PROVIDED RECORDS |
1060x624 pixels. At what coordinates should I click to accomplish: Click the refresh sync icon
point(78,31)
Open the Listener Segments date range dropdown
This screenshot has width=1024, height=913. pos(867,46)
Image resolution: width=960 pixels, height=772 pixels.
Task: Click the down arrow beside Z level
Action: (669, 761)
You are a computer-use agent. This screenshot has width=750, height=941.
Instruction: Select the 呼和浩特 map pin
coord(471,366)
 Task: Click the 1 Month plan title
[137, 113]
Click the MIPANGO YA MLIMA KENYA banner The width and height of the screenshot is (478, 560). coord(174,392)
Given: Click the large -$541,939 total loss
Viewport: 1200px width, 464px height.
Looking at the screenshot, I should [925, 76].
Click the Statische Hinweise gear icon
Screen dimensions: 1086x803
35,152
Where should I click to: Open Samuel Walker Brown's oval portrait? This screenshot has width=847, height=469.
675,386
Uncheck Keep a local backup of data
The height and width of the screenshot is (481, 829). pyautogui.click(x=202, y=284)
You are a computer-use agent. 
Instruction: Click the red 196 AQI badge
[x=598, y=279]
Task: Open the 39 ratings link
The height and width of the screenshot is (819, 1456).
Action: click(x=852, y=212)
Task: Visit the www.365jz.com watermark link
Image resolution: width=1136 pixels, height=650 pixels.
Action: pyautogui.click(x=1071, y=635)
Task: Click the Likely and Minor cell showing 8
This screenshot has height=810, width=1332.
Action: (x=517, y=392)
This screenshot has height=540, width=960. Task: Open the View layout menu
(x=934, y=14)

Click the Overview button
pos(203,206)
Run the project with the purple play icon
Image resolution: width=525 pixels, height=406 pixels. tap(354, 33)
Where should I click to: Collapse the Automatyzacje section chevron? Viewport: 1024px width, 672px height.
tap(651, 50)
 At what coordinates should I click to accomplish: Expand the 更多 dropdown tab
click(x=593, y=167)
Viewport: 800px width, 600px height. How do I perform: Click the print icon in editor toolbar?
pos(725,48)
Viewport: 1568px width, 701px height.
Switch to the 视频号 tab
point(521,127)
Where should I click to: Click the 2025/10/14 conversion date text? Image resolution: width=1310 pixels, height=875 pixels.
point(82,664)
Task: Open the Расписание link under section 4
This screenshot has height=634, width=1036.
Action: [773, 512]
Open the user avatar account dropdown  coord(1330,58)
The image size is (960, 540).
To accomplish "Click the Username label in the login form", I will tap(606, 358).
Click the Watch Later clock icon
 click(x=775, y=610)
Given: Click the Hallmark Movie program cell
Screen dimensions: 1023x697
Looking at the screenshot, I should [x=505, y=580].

EXERCISE INSTRUCTIONS |
Transcribe each entry precisely, missing none.

SOLUTION FOR THIS PROBLEM |
1060x624 pixels. At what coordinates should I click to accomplish: Click the refresh sync icon
point(78,31)
Open the Listener Segments date range dropdown
This screenshot has width=1024, height=913. pos(867,46)
Image resolution: width=960 pixels, height=772 pixels.
Task: Click the down arrow beside Z level
Action: (669, 761)
You are a computer-use agent. This screenshot has width=750, height=941.
Instruction: Select the 呼和浩特 map pin
coord(471,366)
 Task: Click the 1 Month plan title
[137, 113]
Click the MIPANGO YA MLIMA KENYA banner The width and height of the screenshot is (478, 560). coord(174,392)
Given: Click the large -$541,939 total loss
Viewport: 1200px width, 464px height.
Looking at the screenshot, I should [925, 76].
Click the Statische Hinweise gear icon
Screen dimensions: 1086x803
35,152
Where should I click to: Open Samuel Walker Brown's oval portrait? This screenshot has width=847, height=469.
675,386
Uncheck Keep a local backup of data
The height and width of the screenshot is (481, 829). pyautogui.click(x=202, y=284)
You are a computer-use agent. 
Instruction: Click the red 196 AQI badge
[x=598, y=279]
Task: Open the 39 ratings link
The height and width of the screenshot is (819, 1456).
Action: click(x=852, y=212)
Task: Visit the www.365jz.com watermark link
Image resolution: width=1136 pixels, height=650 pixels.
Action: pyautogui.click(x=1071, y=635)
Task: Click the Likely and Minor cell showing 8
This screenshot has height=810, width=1332.
Action: (x=517, y=392)
This screenshot has height=540, width=960. Task: Open the View layout menu
(x=934, y=14)

Click the Overview button
pos(203,206)
Run the project with the purple play icon
Image resolution: width=525 pixels, height=406 pixels. tap(354, 33)
Where should I click to: Collapse the Automatyzacje section chevron? Viewport: 1024px width, 672px height.
tap(651, 50)
 At what coordinates should I click to accomplish: Expand the 更多 dropdown tab
click(x=593, y=167)
Viewport: 800px width, 600px height. How do I perform: Click the print icon in editor toolbar?
pos(725,48)
Viewport: 1568px width, 701px height.
Switch to the 视频号 tab
point(521,127)
Where should I click to: Click the 2025/10/14 conversion date text? Image resolution: width=1310 pixels, height=875 pixels.
point(82,664)
Task: Open the Расписание link under section 4
This screenshot has height=634, width=1036.
Action: [773, 512]
Open the user avatar account dropdown  coord(1330,58)
The image size is (960, 540).
To accomplish "Click the Username label in the login form", I will tap(606, 358).
Click the Watch Later clock icon
 click(x=775, y=610)
Given: Click the Hallmark Movie program cell
Screen dimensions: 1023x697
Looking at the screenshot, I should [x=505, y=580].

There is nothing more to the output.